/---

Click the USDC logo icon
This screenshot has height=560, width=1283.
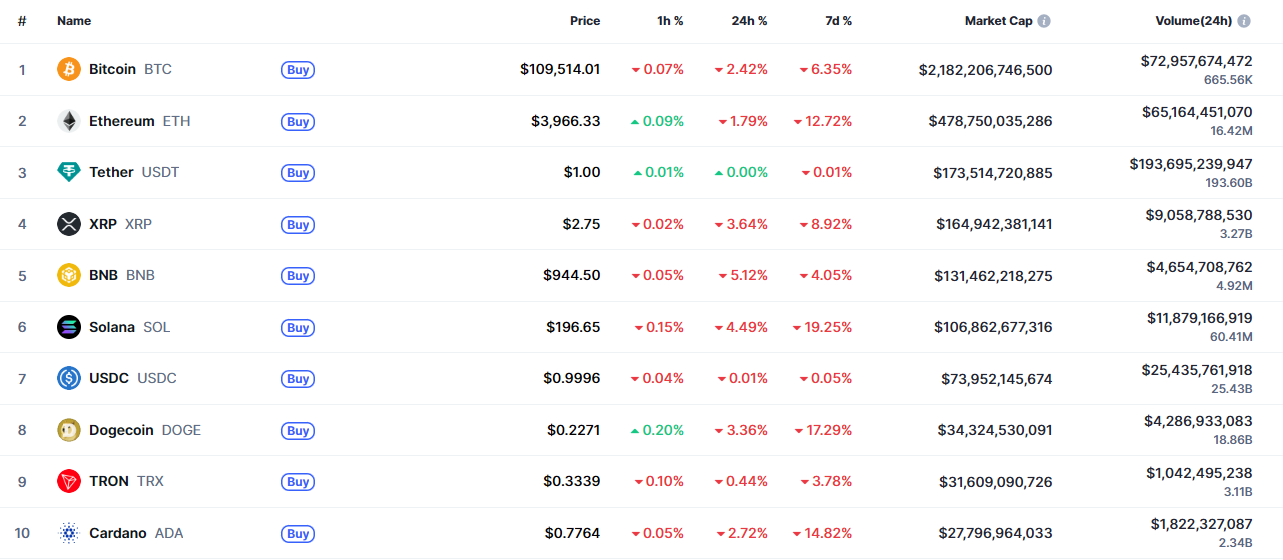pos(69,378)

\---
/---

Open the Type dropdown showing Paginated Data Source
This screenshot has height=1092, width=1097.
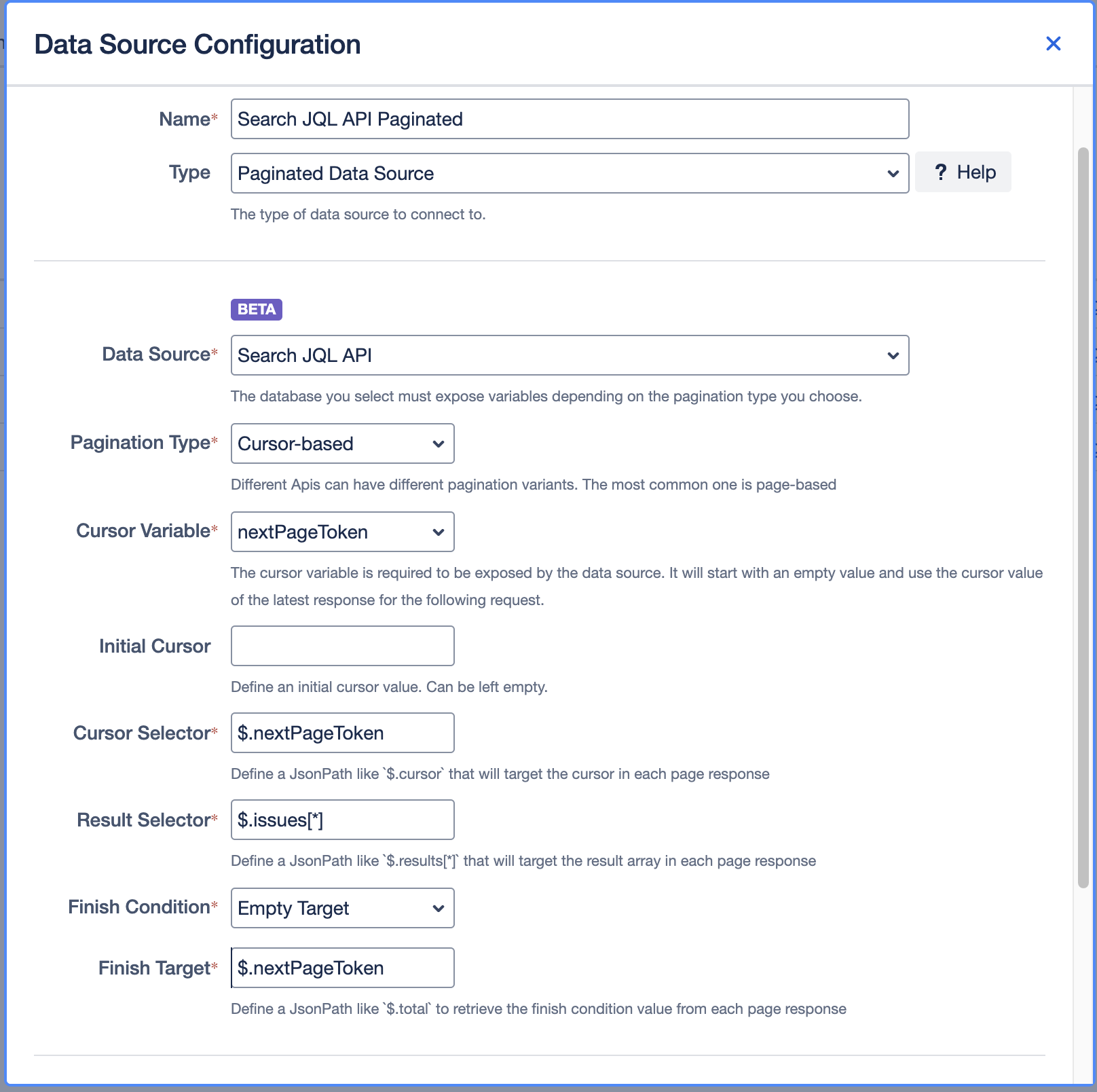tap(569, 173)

\---
/---

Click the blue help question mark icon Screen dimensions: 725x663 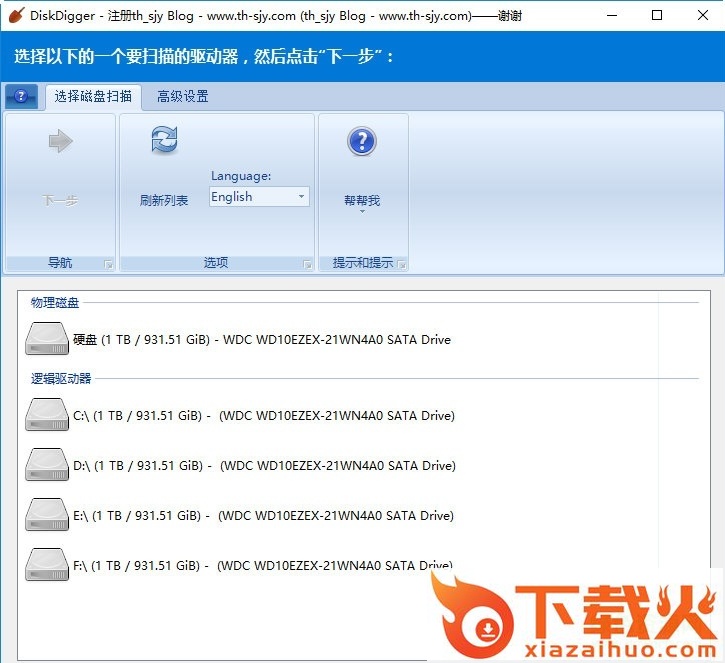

\---

Exercise brief -
Can you reproduce the lines in the stretch from the one containing "Click the USDC logo icon" through the one containing "pos(69,378)", with "screenshot" swapped for "capture" and nothing else changed, leaving out the pictures?

Output of the exercise -
Click the USDC logo icon
This capture has height=560, width=1283.
pos(69,378)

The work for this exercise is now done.